[Records of locating words and elements]
******************************

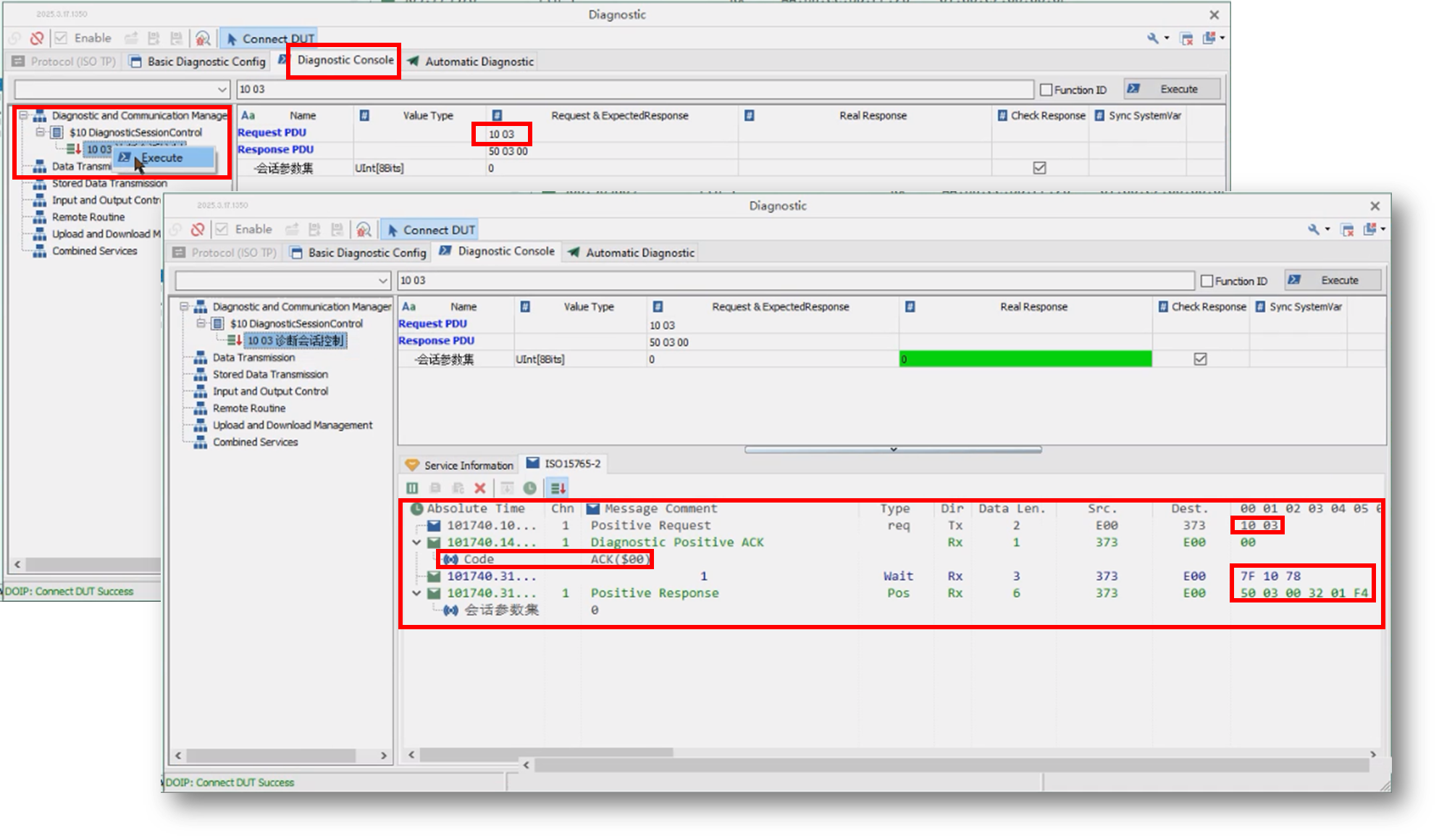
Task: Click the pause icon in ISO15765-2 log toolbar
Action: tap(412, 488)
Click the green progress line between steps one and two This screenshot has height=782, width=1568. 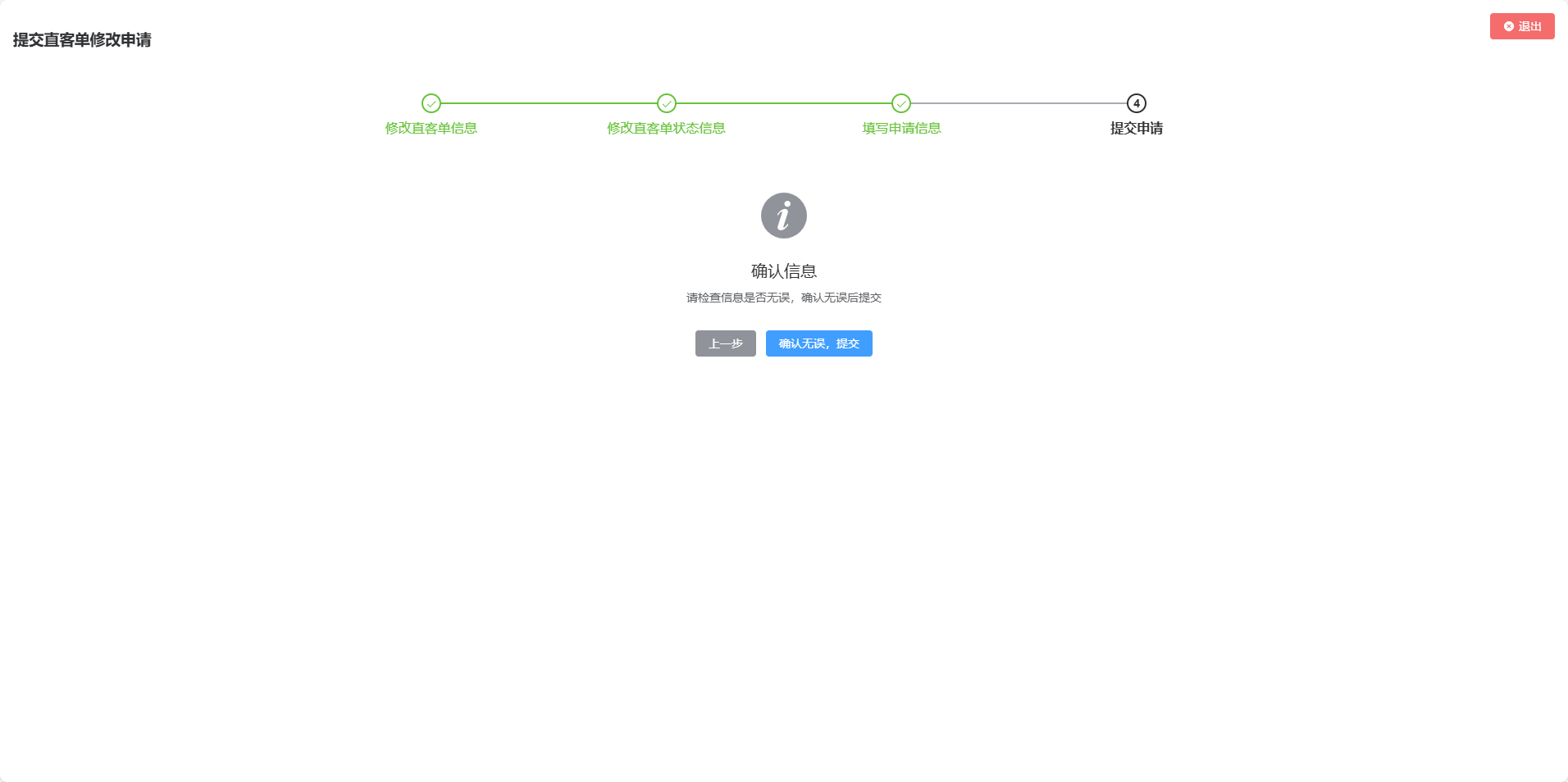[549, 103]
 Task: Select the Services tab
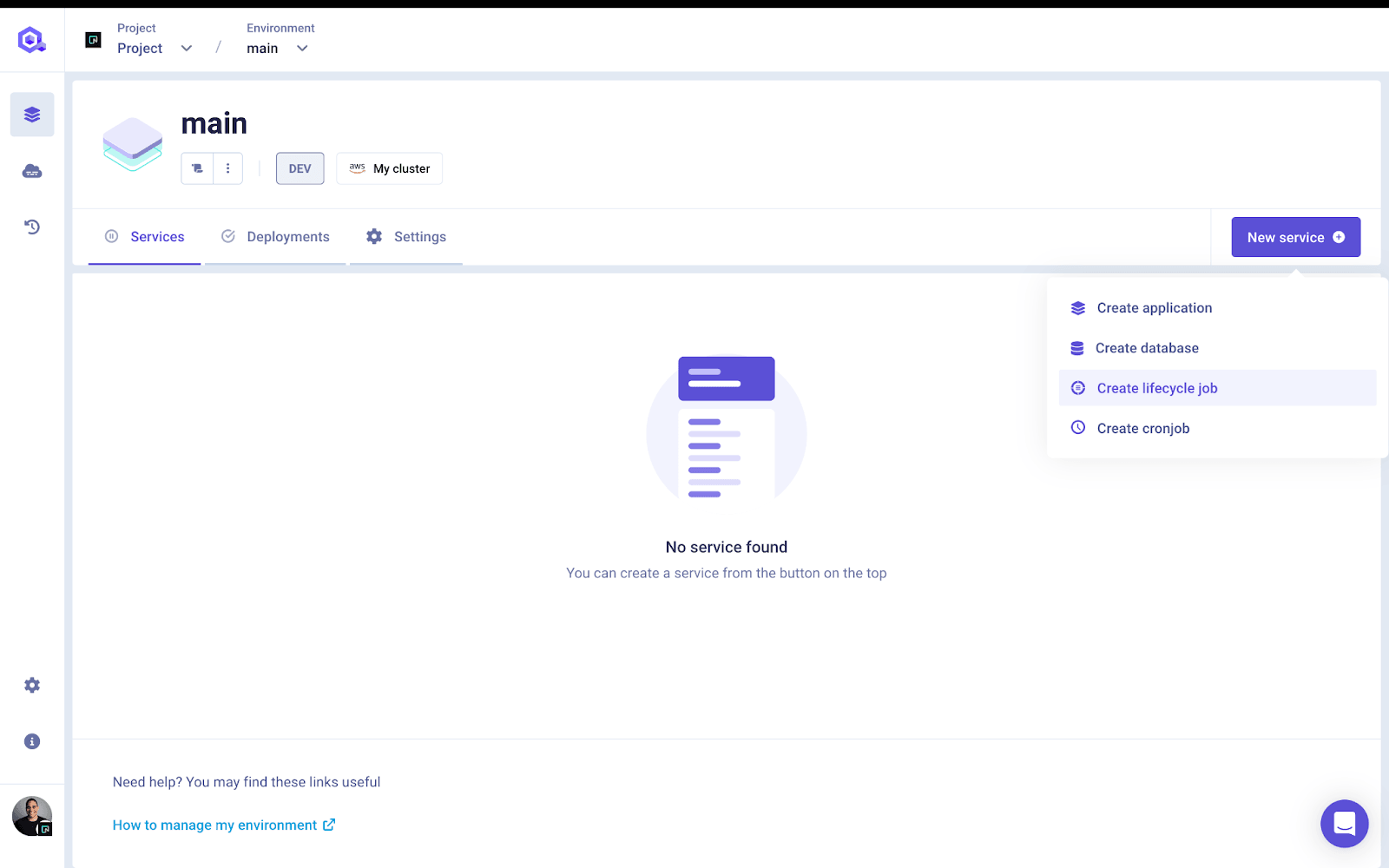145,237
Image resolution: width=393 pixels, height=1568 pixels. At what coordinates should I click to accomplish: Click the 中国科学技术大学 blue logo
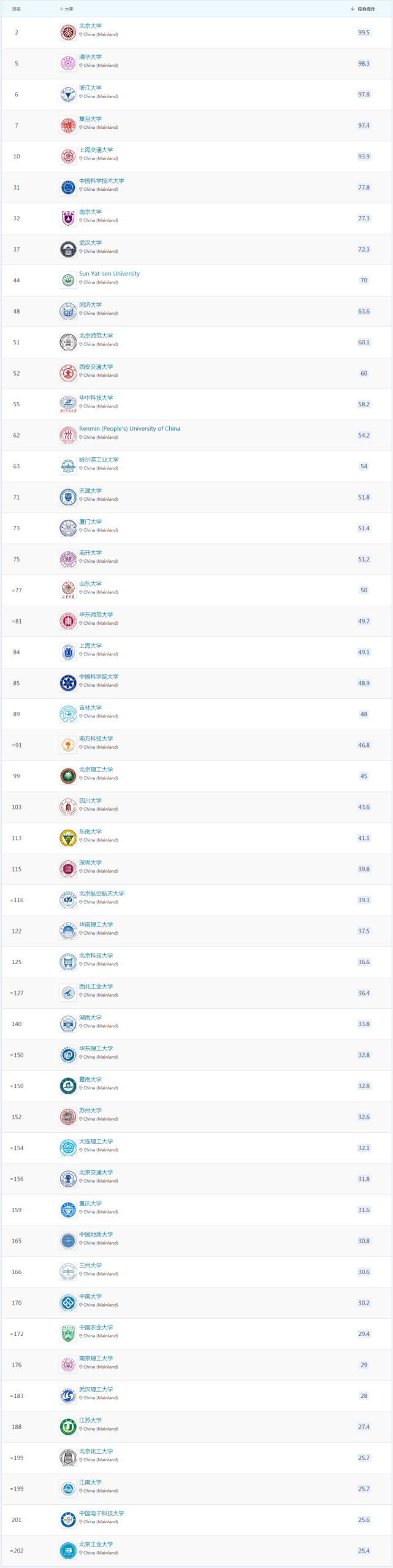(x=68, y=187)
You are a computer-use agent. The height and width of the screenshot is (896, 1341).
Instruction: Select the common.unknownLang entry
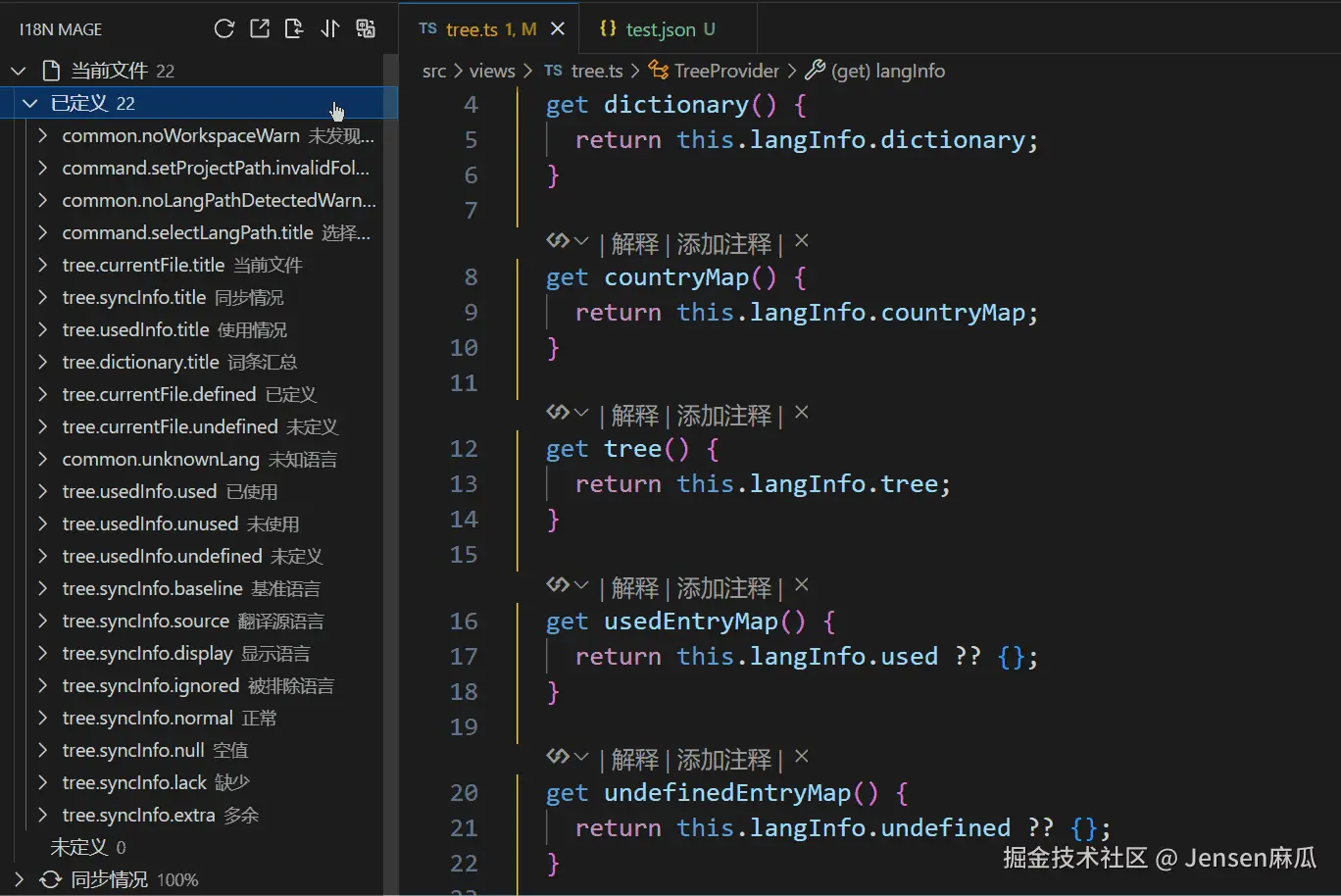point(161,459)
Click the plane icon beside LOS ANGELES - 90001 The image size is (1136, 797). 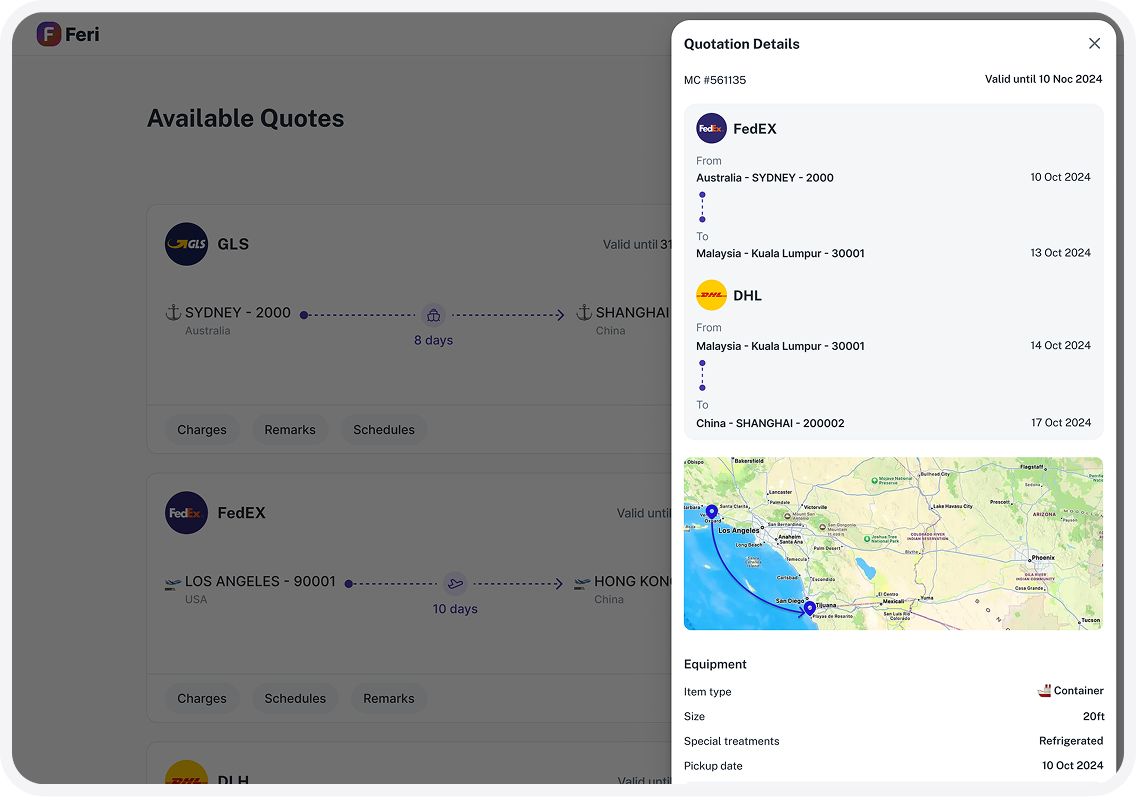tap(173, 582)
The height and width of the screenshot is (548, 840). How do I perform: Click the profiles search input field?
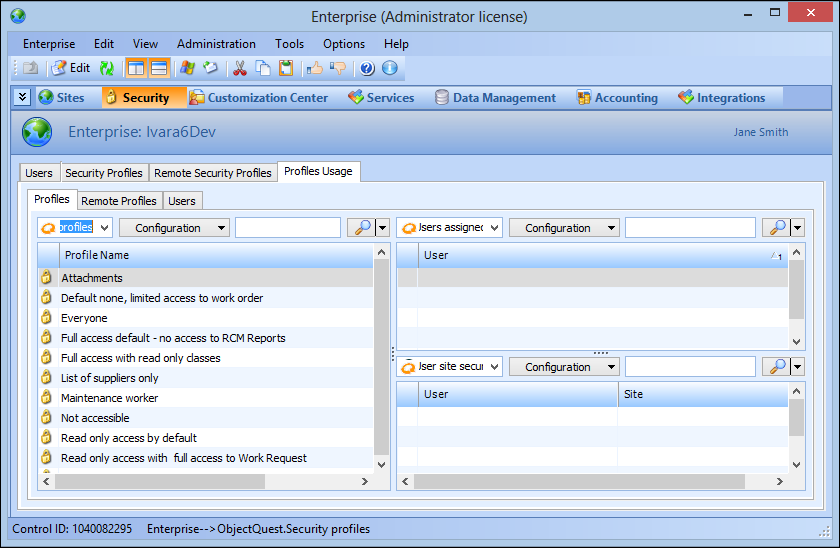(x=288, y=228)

******************************

_DO THIS_
Count the lines in the records above that contain the string "Select", matching case exactly. Give only the number.

_SOLVED EXERCISE_
2